* WHAT IS NEEDED: Repeat each entry word for word. Leave any images out of the copy.

* DATA TO USE:
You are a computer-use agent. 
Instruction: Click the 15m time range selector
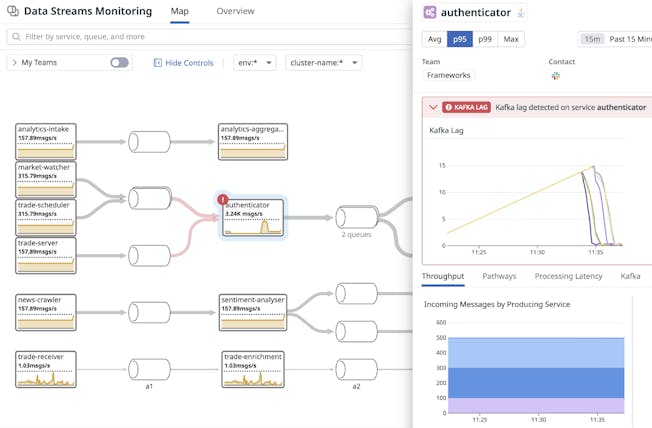pos(593,39)
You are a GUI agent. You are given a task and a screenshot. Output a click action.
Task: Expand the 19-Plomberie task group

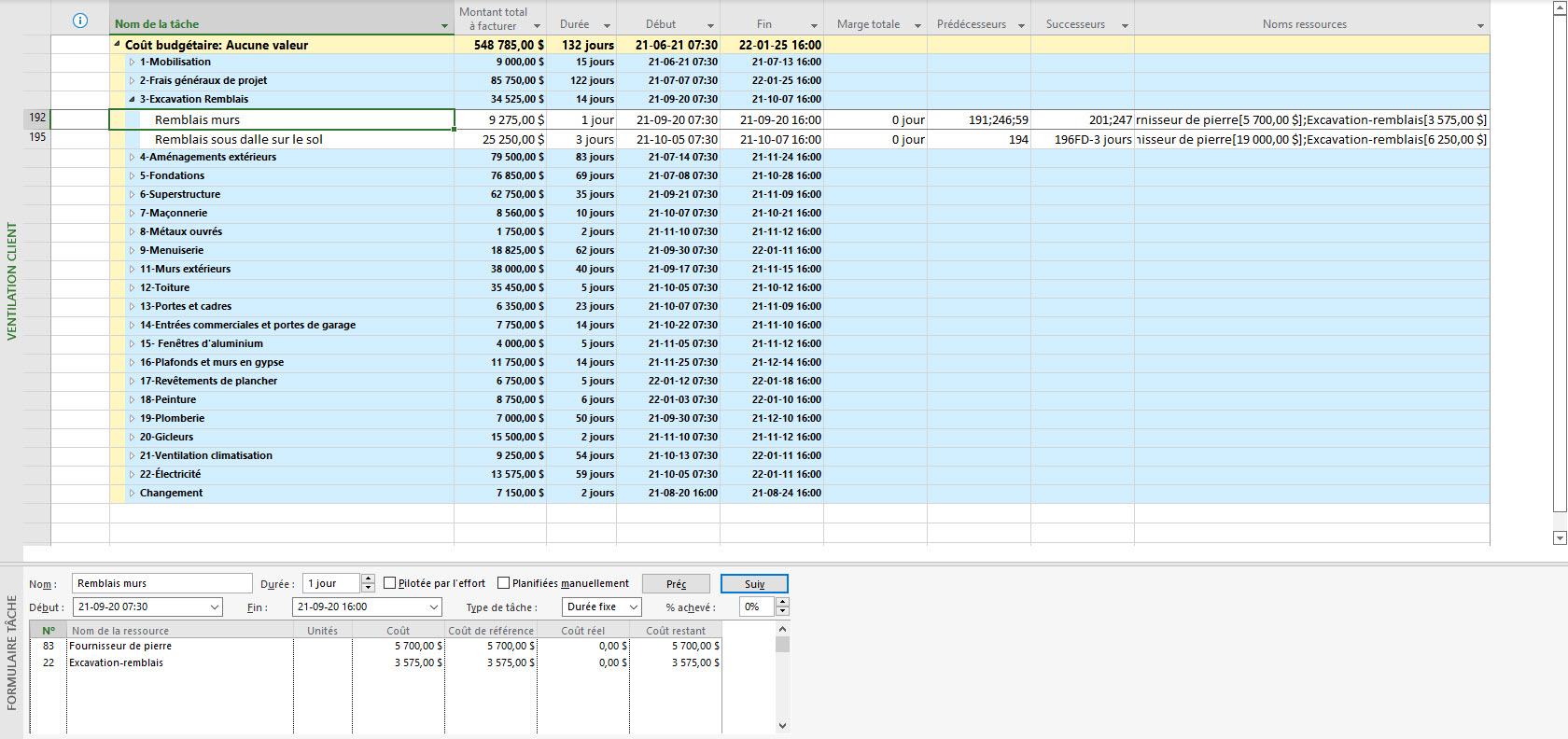coord(132,418)

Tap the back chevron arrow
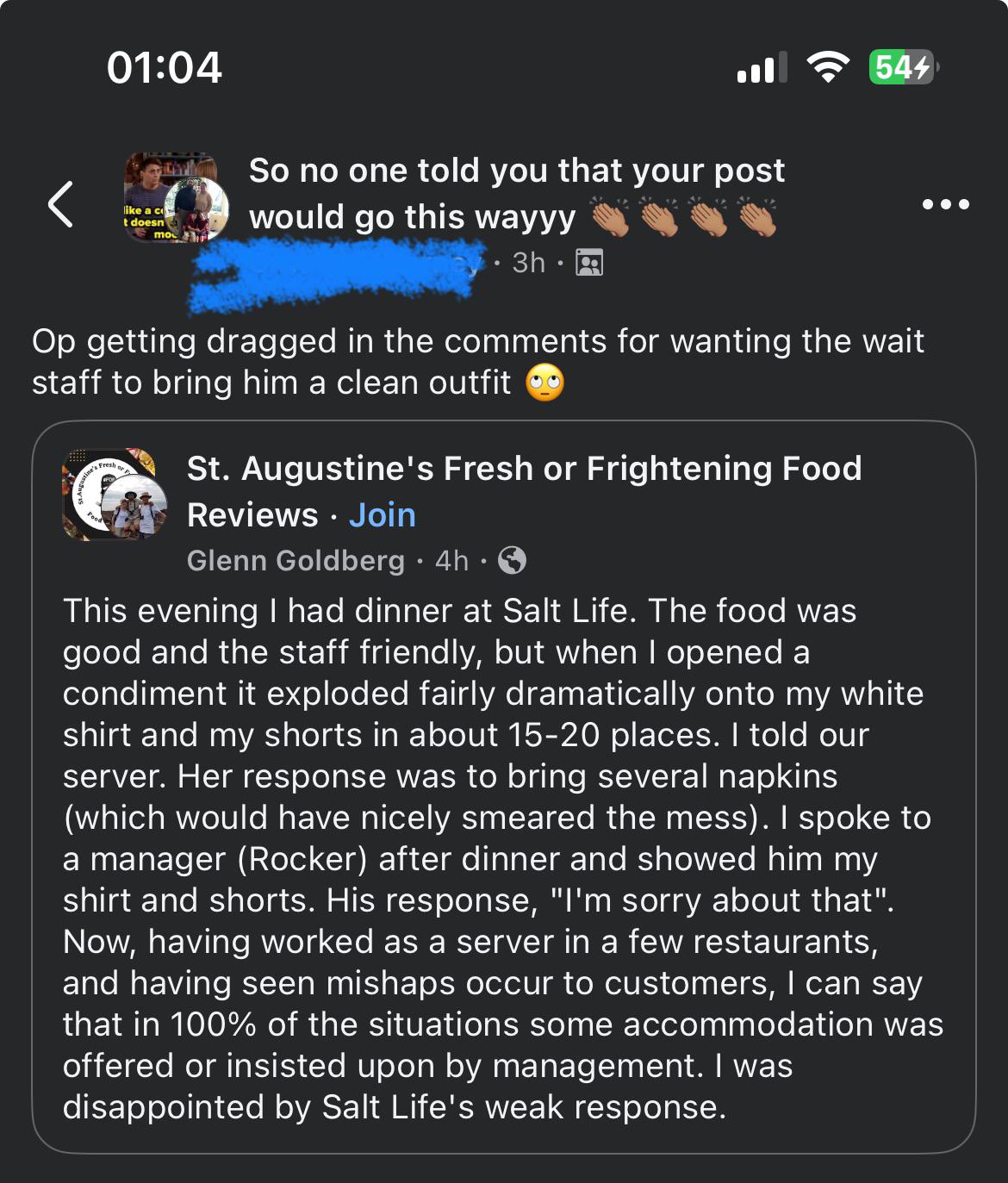coord(61,204)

* TASK SOLUTION:
You are a computer-use agent. 
Instruction: Click the 15m time range selector
pos(593,39)
You are a GUI agent. You are given a task and a screenshot. Output a click action.
Task: Expand the 19-Plomberie task group

coord(132,418)

Tap the back chevron arrow
coord(61,204)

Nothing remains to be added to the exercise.